My point in saying this is that the Germans were hugely successful in their campaign to exterminate the Jews because they were able to convince others of their point of view. The Nazi government realized the role that media played in their realizing their goals and went full force into fighting their battle on both the ground and in the minds of the European population. Would they have been as successful, able to kill 6 million Jews, if they kept their ideas about Jews to themselves? No. They needed the cooperation of other nations in order to do so. Thus begins my point about the milblogs being essentially shutdown.

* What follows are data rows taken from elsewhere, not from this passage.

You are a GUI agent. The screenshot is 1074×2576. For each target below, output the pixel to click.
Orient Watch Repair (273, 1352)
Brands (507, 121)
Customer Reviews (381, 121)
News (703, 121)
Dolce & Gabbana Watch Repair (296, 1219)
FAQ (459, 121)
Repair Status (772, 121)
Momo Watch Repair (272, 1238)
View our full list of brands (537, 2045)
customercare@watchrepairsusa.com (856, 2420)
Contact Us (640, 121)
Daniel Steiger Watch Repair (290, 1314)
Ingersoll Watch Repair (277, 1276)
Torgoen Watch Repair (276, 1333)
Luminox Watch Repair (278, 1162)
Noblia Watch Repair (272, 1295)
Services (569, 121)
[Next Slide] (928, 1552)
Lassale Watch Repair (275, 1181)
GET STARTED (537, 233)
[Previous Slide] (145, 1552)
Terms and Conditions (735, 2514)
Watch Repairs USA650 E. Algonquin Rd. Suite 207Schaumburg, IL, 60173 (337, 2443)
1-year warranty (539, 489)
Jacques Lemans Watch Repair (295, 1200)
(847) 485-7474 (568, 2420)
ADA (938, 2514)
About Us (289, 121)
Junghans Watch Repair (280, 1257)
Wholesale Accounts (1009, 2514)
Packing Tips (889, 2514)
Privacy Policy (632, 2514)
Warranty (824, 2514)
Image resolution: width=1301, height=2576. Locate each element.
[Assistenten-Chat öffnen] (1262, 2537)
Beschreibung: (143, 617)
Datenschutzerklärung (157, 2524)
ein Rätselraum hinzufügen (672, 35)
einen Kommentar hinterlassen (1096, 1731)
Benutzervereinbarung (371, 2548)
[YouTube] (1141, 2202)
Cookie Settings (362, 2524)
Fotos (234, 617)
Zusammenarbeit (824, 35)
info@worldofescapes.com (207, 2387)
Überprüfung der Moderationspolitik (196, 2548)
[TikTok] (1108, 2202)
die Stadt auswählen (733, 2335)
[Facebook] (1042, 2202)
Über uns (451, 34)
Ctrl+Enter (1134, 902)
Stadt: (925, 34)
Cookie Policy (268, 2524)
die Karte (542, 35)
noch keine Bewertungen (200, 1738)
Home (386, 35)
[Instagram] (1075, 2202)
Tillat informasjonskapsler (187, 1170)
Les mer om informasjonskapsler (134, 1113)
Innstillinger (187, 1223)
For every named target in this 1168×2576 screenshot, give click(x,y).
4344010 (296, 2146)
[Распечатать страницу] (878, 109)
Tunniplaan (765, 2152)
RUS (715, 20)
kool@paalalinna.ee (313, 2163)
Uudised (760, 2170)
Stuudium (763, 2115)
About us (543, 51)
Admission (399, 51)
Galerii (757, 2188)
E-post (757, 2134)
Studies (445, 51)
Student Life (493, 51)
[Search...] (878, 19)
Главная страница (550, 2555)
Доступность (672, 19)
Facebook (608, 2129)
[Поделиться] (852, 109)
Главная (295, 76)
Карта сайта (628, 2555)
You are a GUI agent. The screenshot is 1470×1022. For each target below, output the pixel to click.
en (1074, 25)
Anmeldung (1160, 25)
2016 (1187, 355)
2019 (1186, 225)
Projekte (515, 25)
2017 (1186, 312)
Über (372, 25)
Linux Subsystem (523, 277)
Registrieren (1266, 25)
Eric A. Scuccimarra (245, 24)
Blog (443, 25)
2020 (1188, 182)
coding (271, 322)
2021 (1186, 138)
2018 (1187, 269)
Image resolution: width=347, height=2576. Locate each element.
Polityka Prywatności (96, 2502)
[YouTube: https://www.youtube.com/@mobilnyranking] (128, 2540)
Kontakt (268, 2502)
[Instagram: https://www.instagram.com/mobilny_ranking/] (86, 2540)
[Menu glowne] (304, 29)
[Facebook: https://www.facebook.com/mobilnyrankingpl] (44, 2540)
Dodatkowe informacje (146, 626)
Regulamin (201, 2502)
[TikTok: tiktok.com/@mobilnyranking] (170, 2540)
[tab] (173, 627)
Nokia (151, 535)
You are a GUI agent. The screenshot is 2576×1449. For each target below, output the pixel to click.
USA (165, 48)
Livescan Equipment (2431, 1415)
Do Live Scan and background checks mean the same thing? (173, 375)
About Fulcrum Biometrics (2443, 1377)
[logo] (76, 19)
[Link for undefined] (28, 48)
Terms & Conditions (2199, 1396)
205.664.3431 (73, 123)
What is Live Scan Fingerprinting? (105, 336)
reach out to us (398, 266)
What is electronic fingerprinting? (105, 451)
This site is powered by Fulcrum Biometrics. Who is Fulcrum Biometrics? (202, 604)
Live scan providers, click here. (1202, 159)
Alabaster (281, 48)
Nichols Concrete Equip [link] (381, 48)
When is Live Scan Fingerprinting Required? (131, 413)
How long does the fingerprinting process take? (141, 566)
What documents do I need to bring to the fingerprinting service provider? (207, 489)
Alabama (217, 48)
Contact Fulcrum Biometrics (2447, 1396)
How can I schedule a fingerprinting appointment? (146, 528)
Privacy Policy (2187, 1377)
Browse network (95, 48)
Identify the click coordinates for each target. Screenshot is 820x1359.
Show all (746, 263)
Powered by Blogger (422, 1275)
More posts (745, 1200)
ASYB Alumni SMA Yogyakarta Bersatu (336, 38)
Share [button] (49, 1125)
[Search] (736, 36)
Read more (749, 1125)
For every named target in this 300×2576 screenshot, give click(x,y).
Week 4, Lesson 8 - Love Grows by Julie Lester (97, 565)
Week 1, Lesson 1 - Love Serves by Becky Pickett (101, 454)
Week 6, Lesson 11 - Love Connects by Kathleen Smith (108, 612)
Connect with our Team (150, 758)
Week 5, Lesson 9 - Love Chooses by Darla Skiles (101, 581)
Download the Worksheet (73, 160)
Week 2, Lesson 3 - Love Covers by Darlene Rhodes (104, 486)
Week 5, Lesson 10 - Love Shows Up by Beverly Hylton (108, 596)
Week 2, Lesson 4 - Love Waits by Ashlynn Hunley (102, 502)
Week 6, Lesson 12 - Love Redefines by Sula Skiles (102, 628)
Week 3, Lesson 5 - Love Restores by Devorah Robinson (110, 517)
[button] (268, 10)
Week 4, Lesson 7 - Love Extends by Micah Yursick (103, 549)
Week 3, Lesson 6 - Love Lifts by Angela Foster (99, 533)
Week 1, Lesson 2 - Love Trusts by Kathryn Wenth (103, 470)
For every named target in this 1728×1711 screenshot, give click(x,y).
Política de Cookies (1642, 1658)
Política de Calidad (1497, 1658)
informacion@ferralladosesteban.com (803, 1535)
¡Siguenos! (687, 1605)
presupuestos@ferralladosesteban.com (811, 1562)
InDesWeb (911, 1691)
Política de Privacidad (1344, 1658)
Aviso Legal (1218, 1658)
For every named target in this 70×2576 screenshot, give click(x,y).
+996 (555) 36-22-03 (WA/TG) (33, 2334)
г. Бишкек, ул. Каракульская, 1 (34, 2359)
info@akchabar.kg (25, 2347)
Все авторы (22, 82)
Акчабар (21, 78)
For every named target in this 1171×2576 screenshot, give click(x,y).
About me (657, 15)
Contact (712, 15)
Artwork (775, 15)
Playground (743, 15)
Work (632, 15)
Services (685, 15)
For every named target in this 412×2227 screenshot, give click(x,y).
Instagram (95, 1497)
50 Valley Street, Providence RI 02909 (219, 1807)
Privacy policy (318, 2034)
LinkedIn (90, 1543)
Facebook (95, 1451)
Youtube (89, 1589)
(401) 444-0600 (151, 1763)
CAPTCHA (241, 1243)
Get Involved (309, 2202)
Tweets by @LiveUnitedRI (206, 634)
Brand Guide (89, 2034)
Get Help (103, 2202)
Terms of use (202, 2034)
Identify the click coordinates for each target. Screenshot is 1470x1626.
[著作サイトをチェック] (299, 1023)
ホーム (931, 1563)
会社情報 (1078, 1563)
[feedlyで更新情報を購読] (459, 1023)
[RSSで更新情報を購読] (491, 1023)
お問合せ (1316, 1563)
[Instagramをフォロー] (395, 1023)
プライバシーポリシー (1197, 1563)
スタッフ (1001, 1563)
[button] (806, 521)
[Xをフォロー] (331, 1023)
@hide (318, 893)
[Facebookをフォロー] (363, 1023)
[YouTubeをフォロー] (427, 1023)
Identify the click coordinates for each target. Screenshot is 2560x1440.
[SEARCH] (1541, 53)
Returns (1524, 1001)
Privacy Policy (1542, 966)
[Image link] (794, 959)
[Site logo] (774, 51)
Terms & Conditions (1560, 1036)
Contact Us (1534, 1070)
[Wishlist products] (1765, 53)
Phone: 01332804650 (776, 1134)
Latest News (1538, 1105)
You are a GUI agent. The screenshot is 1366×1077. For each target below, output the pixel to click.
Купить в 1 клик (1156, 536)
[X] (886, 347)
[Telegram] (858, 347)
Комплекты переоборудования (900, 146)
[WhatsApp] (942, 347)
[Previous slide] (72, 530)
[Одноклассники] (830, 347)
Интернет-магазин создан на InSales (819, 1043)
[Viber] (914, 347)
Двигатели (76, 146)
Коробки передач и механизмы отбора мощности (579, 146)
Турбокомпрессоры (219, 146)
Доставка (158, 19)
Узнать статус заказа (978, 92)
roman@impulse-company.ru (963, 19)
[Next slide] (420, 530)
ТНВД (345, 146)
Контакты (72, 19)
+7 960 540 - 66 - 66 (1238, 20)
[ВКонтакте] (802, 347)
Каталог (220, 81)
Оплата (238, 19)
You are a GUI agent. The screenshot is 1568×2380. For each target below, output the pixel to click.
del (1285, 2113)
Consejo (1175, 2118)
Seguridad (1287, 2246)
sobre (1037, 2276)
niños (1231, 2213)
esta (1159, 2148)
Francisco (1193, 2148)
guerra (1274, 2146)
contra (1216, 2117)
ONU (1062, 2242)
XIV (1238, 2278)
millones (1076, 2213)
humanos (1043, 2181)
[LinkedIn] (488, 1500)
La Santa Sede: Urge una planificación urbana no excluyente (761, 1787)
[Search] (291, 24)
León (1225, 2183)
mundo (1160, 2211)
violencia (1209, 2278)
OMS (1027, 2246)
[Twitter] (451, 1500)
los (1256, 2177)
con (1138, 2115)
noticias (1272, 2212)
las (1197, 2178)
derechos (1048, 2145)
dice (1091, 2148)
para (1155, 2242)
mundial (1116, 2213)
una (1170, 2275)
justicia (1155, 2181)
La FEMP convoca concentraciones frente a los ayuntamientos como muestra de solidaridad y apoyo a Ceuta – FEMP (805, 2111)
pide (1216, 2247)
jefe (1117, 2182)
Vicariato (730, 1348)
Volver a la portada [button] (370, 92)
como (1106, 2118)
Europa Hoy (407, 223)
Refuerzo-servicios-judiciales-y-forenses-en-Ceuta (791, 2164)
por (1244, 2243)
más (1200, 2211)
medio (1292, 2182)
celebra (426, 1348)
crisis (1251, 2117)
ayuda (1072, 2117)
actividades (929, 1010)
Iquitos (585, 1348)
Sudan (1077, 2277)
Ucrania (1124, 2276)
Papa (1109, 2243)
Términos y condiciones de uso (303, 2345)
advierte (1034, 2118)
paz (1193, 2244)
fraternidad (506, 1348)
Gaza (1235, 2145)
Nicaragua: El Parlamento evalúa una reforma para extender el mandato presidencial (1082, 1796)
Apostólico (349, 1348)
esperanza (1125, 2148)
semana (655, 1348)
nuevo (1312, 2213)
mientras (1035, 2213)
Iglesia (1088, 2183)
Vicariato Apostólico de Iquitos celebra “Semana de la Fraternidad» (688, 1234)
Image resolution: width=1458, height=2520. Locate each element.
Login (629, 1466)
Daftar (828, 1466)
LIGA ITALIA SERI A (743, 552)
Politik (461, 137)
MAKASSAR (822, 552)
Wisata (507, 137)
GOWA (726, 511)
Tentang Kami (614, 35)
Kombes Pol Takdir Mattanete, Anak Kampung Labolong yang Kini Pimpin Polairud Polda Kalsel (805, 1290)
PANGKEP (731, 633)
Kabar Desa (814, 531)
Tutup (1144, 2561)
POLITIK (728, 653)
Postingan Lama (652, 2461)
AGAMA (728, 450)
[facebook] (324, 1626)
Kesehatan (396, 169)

As I noted in my blog at the US military is overwhelmingly capable of winning a ground war against any enemy. But what we aren’t capable (for lack of something of which I am not able to put my finger on) is winning the minds of people across the world as to the rightness of our war on Islamic extremism. If we could somehow get the truth out to the world about what is really going on in Iraq (i.e. not just Baghdad) I am willing to bet that people would immediately question their previously held notions about the war.

For some reason post-WWII USA has been seemingly incapable of convincing others that the wars we fight are the right ones. No matter what we fight against we are wrong and they are right. Look no further than the current war in Iraq. What rational being could possibly be sympathetic towards the extremists in Iraq? How could anyone possibly not see that we are fighting pure evil? In order to convince others of the truths on the ground we need a media blitz. Notice I did not say we need a propaganda machine like the Nazis did, the truth will suffice for us. If we were able on a large scale to share what is going on in Iraq, the good, the bad, and the ugly, we would win people to our cause in droves. Winning the support of the world would then allow us to do what is necessary to win the war against Islamic extremism by giving us the tools necessary to do so i.e. divesting from terror supporting countries, seeking alternative fuel sources, military support etc.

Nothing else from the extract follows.